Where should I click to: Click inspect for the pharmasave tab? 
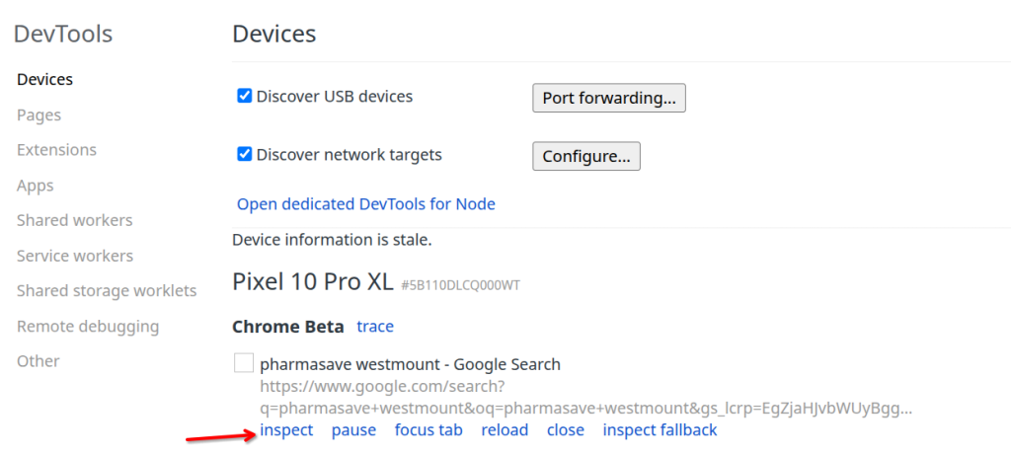tap(286, 430)
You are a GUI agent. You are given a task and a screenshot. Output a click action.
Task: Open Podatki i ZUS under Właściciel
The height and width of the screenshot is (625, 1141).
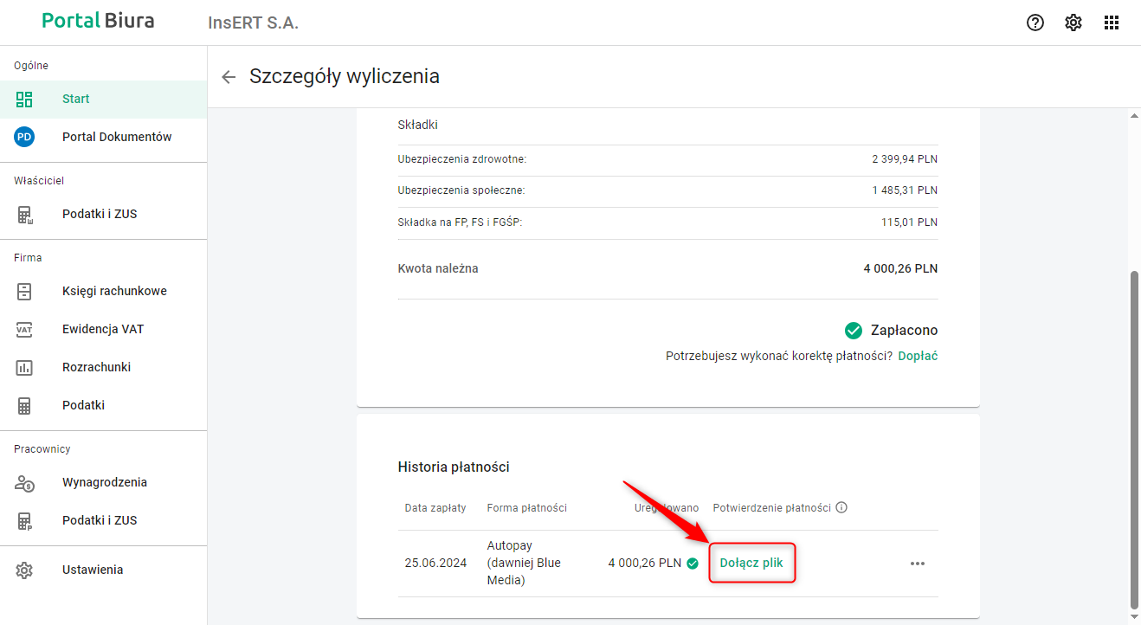99,214
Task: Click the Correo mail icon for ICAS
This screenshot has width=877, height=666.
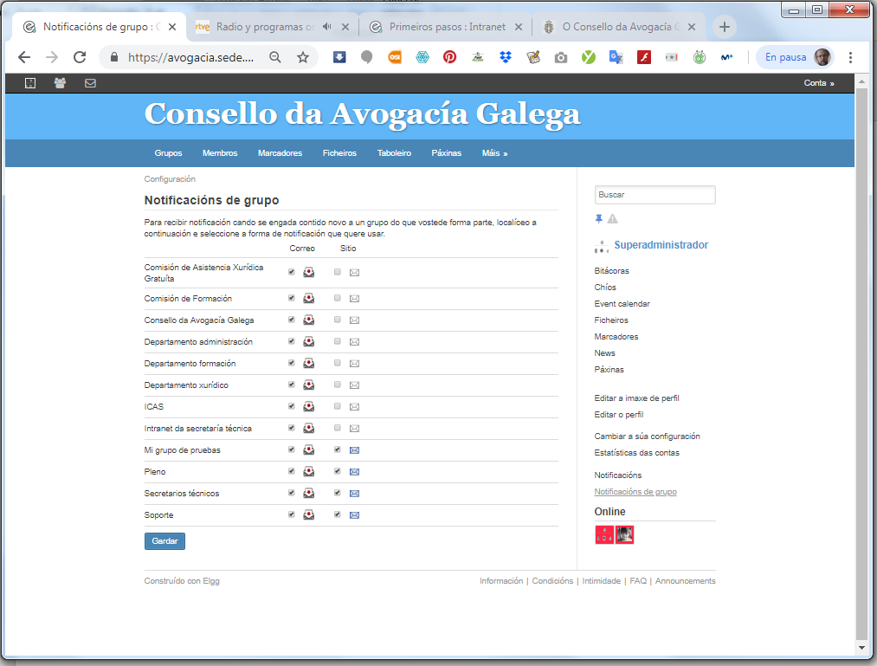Action: (x=308, y=407)
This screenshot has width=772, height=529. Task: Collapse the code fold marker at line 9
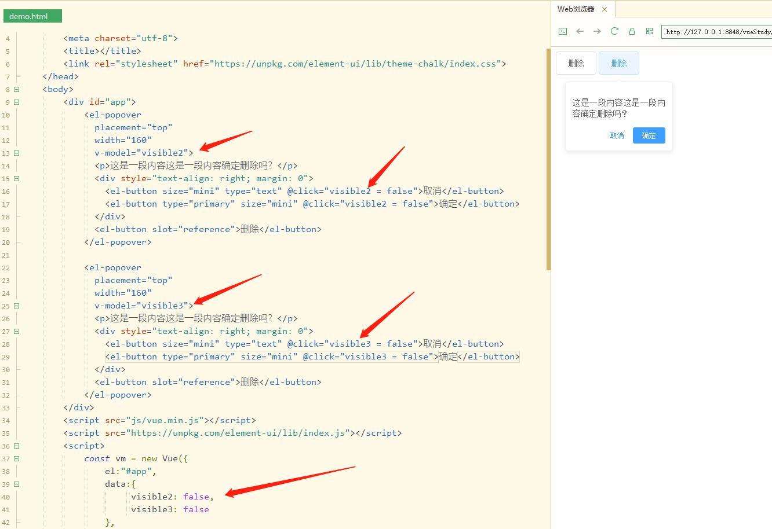pyautogui.click(x=16, y=101)
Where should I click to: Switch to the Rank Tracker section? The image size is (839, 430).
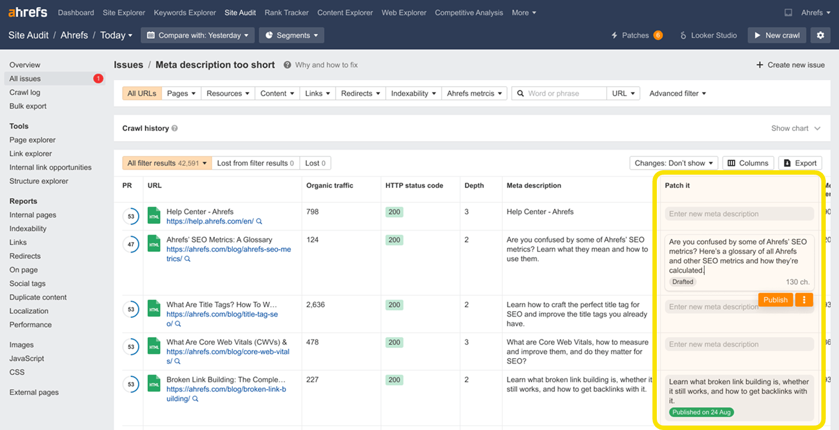pos(286,12)
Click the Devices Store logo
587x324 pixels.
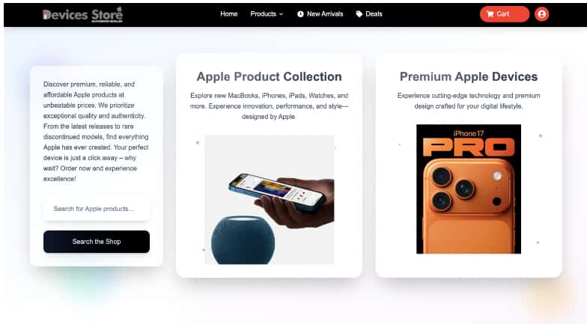coord(82,14)
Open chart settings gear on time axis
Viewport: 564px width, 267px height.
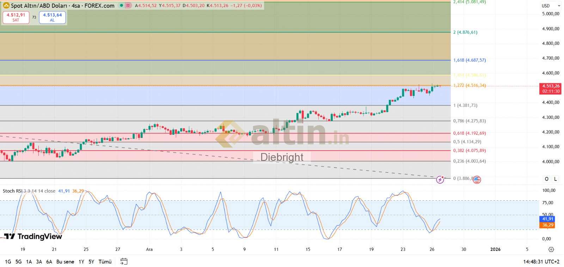(551, 249)
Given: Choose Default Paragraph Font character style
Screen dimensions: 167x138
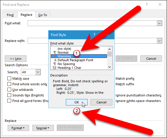Looking at the screenshot, I should (75, 60).
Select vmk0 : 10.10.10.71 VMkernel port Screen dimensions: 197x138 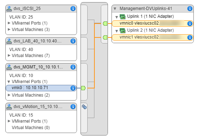[x=41, y=88]
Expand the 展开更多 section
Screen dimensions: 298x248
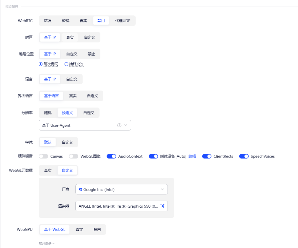[x=47, y=243]
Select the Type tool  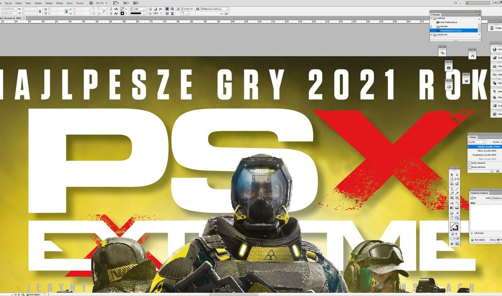(x=452, y=189)
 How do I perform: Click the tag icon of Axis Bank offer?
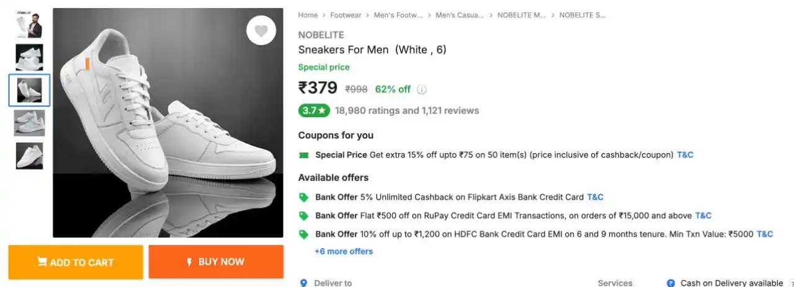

* [EXERCISE DESCRIPTION]:
Repeat the data verbatim through the "Task: Click the Correo mail icon for ICAS" line, no pictures.

* [ANSWER BOX]:
Where should I click to: Click inspect for the pharmasave tab? 
tap(286, 430)
You are a GUI agent. You are given a task and a screenshot. Output a click action.
Task: Open Podatki i ZUS under Właściciel
The height and width of the screenshot is (625, 1141).
99,214
Task: Click the Correo mail icon for ICAS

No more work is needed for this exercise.